The higher level does lose something; by definition, it doesn’t capture the system in every detail. But the tradeoff is usually worth it. The proof, Hoel says, lies in theorems from communication theory. You can think of the current state of the system as a transmitter, the subsequent state as a receiver, and the relationship between the two as a wire. “Each state is a message that causal structure is sending into the future,” he says. Randomness and redundancy are like noise on the line: They corrupt the message.

When a communications line is noisy, you can often shove data down it faster by using an error-correcting code. For instance, you might transmit in triplicate, dispersing the copies to make them likelier to get through. On the face of it, that cuts the data rate to a third, but if it lets you fix errors, you can come out ahead. In a precise mathematical sense, a higher-level description is equivalent to such a code. It squelches noise that drowns out the essential dynamics of the system. Even if you lose detail, you have a net gain in explanatory traction. “Higher scales offer error correction by acting in a similar manner to codes, which means there is room for the higher scales to do extra work and be more informative,” Hoel says.
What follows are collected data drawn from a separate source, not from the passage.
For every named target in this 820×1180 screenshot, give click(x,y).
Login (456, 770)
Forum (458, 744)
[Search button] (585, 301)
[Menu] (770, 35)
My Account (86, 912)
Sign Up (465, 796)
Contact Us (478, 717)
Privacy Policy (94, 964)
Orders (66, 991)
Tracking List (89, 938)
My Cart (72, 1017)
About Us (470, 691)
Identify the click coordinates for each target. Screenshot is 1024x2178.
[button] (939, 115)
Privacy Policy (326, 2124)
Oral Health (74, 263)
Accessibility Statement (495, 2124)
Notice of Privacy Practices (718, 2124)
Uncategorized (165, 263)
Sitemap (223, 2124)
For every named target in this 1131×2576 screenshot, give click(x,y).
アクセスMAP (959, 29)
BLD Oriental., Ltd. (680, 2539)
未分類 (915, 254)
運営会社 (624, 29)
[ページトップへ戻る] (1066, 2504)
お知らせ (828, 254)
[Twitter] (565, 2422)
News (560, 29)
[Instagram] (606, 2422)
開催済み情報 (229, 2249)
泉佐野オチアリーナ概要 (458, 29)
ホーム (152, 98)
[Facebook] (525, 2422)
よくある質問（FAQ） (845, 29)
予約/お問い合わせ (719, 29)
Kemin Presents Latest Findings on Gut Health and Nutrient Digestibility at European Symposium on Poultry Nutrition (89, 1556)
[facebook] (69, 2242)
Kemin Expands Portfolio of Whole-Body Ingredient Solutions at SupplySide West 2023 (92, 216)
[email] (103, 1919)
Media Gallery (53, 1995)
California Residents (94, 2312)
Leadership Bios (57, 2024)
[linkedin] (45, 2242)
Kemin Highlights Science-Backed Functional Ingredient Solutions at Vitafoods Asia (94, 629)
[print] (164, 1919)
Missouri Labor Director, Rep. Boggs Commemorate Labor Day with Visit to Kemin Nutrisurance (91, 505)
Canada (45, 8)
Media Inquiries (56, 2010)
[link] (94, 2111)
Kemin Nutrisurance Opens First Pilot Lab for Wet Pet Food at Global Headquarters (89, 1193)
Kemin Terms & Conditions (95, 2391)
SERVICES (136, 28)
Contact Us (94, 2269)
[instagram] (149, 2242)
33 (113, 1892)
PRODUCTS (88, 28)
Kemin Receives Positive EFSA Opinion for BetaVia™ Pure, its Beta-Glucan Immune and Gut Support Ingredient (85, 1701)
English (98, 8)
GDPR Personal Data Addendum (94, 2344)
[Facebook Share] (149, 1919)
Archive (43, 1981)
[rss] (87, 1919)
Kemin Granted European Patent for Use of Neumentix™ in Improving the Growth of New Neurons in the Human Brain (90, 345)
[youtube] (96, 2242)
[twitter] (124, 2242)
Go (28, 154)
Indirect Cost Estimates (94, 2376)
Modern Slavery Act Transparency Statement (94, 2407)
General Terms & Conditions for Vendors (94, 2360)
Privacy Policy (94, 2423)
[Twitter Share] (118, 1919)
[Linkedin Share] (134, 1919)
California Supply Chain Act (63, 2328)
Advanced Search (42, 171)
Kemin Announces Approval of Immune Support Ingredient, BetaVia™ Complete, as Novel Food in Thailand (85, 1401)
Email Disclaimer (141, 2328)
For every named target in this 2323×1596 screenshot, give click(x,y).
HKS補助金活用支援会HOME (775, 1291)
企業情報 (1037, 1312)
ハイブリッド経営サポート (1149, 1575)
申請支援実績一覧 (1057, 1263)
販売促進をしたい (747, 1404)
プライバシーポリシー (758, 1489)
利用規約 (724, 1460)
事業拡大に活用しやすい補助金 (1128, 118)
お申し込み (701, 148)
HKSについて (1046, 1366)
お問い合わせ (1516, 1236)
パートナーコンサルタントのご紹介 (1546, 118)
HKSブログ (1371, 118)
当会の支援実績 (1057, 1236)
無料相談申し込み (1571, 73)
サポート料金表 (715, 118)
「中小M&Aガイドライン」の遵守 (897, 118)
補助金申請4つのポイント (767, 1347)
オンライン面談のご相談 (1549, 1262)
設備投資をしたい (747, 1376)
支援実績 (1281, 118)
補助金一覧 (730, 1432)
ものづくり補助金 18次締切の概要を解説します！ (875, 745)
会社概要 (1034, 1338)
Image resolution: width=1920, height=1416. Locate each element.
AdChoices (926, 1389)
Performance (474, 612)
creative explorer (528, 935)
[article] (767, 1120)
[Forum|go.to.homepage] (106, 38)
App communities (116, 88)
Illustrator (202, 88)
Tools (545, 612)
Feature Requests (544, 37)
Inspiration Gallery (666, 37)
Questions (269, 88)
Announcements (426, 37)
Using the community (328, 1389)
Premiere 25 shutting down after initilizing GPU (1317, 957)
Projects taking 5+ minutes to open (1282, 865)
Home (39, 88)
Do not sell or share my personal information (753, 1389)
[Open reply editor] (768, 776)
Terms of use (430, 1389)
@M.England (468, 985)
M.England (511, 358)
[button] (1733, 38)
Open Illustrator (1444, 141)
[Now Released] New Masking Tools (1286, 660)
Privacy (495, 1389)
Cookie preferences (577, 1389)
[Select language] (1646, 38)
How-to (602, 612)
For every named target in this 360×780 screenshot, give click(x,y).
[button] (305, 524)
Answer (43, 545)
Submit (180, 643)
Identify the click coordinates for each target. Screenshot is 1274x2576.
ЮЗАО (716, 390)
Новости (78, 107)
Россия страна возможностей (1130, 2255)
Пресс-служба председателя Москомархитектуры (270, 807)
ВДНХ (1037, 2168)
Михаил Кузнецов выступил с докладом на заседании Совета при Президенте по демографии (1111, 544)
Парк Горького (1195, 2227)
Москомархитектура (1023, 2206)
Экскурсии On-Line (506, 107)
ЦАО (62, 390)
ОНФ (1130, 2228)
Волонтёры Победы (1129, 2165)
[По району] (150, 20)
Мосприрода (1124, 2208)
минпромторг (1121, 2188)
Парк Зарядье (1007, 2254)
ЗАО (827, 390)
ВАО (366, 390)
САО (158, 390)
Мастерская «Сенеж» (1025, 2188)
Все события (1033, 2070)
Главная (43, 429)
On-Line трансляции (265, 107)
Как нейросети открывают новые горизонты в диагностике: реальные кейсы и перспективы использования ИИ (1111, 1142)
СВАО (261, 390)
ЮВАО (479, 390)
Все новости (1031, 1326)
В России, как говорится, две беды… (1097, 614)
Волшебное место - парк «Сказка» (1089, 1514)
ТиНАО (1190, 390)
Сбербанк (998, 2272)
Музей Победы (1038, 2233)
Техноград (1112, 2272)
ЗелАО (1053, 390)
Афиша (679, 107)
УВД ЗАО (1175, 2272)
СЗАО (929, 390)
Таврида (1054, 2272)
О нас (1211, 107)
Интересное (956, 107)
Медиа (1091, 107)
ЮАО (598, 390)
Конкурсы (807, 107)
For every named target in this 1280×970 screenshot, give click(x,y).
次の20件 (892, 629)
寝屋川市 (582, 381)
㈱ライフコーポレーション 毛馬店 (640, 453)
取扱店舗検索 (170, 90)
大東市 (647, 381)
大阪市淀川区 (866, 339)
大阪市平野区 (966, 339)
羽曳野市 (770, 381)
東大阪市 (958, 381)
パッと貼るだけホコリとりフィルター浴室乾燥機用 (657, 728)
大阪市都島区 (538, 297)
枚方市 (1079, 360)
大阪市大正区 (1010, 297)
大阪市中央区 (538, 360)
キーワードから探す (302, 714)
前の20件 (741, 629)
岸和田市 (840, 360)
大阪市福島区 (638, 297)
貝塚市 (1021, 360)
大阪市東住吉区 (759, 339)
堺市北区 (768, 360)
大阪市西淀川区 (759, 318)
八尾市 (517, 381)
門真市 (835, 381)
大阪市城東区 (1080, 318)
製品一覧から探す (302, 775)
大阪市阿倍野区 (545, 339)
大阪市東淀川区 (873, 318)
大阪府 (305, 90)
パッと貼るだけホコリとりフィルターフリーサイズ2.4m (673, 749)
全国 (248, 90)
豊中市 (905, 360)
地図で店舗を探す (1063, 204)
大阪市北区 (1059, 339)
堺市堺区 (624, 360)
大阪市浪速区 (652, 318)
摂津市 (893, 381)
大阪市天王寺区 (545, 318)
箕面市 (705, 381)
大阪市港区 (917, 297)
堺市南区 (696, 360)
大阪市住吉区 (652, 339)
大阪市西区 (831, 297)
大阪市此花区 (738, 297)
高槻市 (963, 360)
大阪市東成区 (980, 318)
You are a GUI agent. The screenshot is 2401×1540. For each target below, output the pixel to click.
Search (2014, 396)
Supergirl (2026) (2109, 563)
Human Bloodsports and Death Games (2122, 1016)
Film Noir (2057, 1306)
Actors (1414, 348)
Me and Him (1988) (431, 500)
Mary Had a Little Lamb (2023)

For instance, in the two-component, four-state system, suppose that one of the states always gives rise to itself, while the other three cycle among one another at random. Knowing what state the system is in gives you, on average, 0.8 bit of information of what comes next. But suppose you lump those three states together and use them to store one state in triplicate. The system is now smaller, just two states, but fully deterministic. Knowing its present state gives you 1 bit of information about the successor. The extra 0.2 bit reflects structure that the original description concealed. You could say that 80 percent of the causal oomph of the system lies at its base level and 20 percent at the higher level.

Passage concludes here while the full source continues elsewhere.